The $R^2$ (aka R-squared) of both models is around zero, so very little of the variation in price changes tomorrow can be explained by the price today. This illustrates the intuition that knowing what you know today, you cannot act on this correlation to make money tomorrow.
You can play around with variations on this approach (using the lagged price change as a predictor, non-linear models, adding more data, more noise, or adding trends), with identical results.
You might object that my toy example is flawed because the high correlation is contemporaneous, so if you knew p1 today, you could predict p2 today. I think that is wrong for the following reason. Suppose the DGP is as above, but unknown to you. You are an executive at company 1, and you learn that your CEO had been falsifying earnings and pinching bottoms. The news will become public shortly and lower p1. You can’t short your own stock without a vacation at Club Fed. Should you short the stock of company 2 if you know the correlation between p1 and p2 is ~1? I think that would be a terrible idea. This is what makes the correlation spurious and why that matters.

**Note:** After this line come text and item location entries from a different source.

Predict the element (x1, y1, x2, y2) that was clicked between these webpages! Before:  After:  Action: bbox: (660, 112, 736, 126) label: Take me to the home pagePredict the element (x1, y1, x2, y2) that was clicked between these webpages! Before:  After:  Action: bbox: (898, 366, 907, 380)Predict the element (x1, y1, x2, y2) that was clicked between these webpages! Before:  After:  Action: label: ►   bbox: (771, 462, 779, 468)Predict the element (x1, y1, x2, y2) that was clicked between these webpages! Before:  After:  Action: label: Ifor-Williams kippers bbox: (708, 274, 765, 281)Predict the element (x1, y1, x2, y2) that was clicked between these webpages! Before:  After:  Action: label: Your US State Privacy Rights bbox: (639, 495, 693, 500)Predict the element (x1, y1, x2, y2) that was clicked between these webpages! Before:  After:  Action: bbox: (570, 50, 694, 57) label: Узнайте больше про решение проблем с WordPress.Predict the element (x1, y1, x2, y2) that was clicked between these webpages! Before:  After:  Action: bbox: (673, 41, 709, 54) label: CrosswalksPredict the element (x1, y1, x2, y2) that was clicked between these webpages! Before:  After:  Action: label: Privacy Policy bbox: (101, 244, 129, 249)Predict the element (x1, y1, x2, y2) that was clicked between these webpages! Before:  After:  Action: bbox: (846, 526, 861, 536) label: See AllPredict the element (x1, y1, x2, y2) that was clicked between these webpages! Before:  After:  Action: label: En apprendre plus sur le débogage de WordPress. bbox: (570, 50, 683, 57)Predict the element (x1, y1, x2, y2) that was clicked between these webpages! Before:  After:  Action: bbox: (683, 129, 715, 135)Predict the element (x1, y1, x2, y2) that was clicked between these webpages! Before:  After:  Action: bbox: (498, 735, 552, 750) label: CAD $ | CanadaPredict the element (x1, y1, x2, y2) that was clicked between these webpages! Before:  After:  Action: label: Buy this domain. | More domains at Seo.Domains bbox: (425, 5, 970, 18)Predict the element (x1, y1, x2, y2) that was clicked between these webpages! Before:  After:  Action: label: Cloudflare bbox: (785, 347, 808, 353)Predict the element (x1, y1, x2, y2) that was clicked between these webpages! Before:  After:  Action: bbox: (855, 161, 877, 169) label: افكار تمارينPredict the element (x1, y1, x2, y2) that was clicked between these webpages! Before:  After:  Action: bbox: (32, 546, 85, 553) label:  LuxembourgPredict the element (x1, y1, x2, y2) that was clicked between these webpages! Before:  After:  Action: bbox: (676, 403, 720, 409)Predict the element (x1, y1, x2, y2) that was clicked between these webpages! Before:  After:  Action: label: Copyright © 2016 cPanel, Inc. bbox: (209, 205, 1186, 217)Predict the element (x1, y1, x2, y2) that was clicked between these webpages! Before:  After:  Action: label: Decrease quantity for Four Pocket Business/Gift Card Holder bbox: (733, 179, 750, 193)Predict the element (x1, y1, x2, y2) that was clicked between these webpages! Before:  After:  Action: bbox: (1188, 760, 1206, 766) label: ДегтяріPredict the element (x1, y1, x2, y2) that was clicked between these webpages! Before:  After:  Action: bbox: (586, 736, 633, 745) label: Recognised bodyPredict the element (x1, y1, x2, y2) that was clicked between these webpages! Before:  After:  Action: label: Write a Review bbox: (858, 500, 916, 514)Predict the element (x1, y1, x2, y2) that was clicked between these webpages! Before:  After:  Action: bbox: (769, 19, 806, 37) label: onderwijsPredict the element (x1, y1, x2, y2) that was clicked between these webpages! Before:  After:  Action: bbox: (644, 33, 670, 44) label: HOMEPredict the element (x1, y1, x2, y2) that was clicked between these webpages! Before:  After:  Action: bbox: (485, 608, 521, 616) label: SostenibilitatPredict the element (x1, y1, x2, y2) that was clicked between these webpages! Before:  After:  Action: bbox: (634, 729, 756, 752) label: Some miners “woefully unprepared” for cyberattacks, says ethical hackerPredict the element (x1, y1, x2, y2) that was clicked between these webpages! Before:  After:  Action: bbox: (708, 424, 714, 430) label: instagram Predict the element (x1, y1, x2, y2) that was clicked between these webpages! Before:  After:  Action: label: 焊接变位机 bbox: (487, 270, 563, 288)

You could also have a causal relationship, but no correlation. When a house has air-conditioning with a preset desired temperature, there will be a strong positive non-spurious correlation between the amount of electricity used by the AC and the temperature outside. But there will be no correlation between the amount of electricity consumed and the inside temperature. The outside temperature and the inside temperature will also be uncorrelated. The last two are spurious non-correlations in my mind. But all three correlation are valid (though that has no formal definition in statistics) since a correlation is just a transformation of the data.
This is all to say that a strong correlation is not necessary for a causal dependence to exist. And it is certainly not sufficient. Even the sign on the causal relationship could be different from the sign of the correlation. This matters for using correlations to do things out in the real world (i.e., interventions). This is not just an issue with time series data, but can happen with observational data.